(RECORDS FOR THIS TASK begins)
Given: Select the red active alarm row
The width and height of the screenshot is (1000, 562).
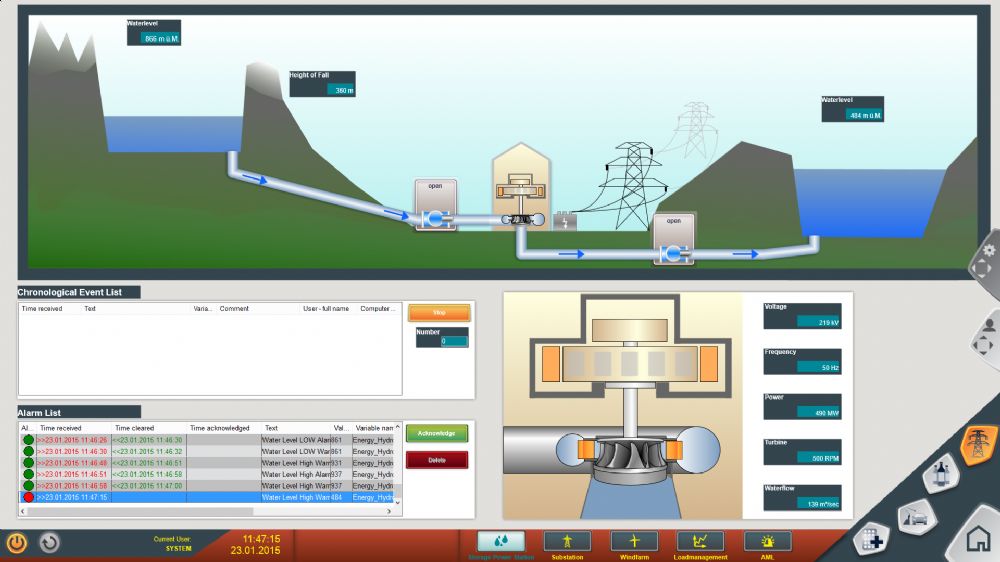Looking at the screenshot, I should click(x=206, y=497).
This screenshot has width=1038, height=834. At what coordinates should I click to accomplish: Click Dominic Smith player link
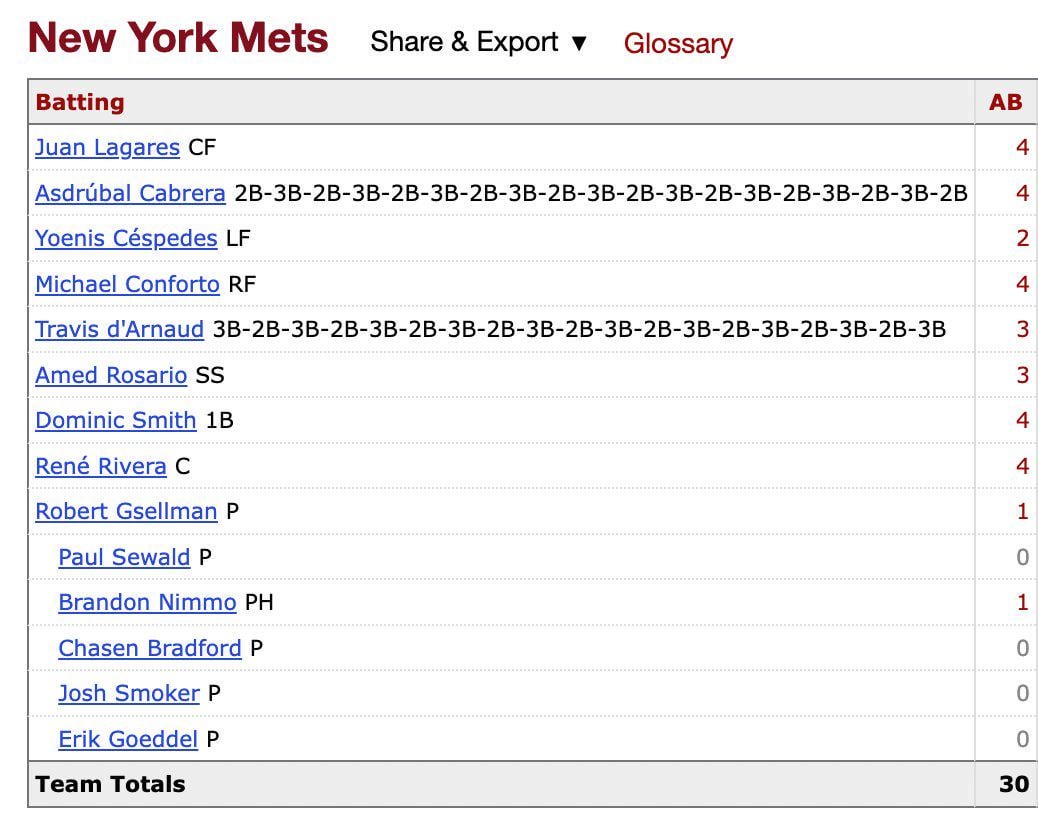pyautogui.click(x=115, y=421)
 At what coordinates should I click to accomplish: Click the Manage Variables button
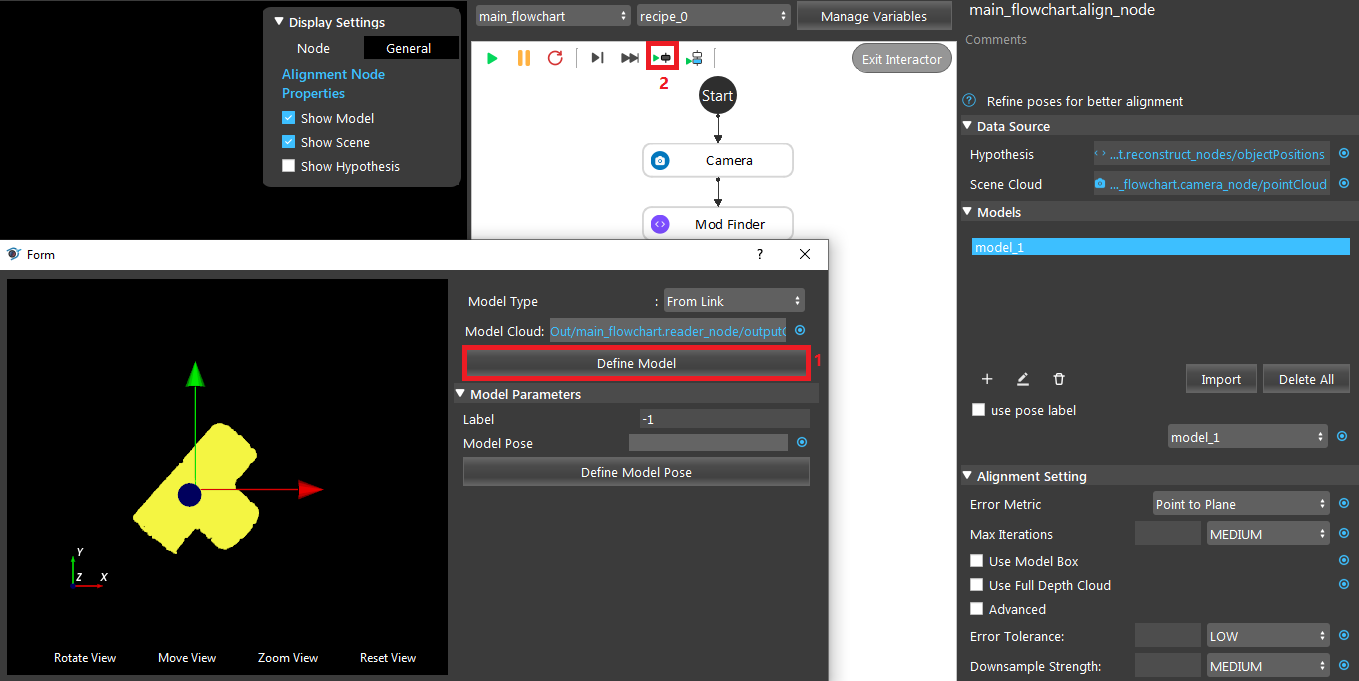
(RECORDS FOR THIS TASK ends)
EXERCISE DESCRIPTION: Reproduce all the entries that precede this task, word for word, minus any pictures.

SOLUTION TO THIS EXERCISE:
Given: Select the red active alarm row
The width and height of the screenshot is (1000, 562).
Looking at the screenshot, I should click(x=206, y=497).
This screenshot has width=1038, height=834. At what coordinates should I click to accomplish: Click Dominic Smith player link
pyautogui.click(x=115, y=421)
 At what coordinates should I click to accomplish: Click the Manage Variables button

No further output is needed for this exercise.